>>>>

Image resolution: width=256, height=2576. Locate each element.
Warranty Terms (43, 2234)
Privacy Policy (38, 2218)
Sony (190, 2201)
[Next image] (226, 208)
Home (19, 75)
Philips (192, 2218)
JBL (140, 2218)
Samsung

<<<<

**Task to carry out:** With no line omitted, copy all the data exactly.

**Answer area:**
Image resolution: width=256, height=2576. Locate each element.
Warranty Terms (43, 2234)
Privacy Policy (38, 2218)
Sony (190, 2201)
[Next image] (226, 208)
Home (19, 75)
Philips (192, 2218)
JBL (140, 2218)
Samsung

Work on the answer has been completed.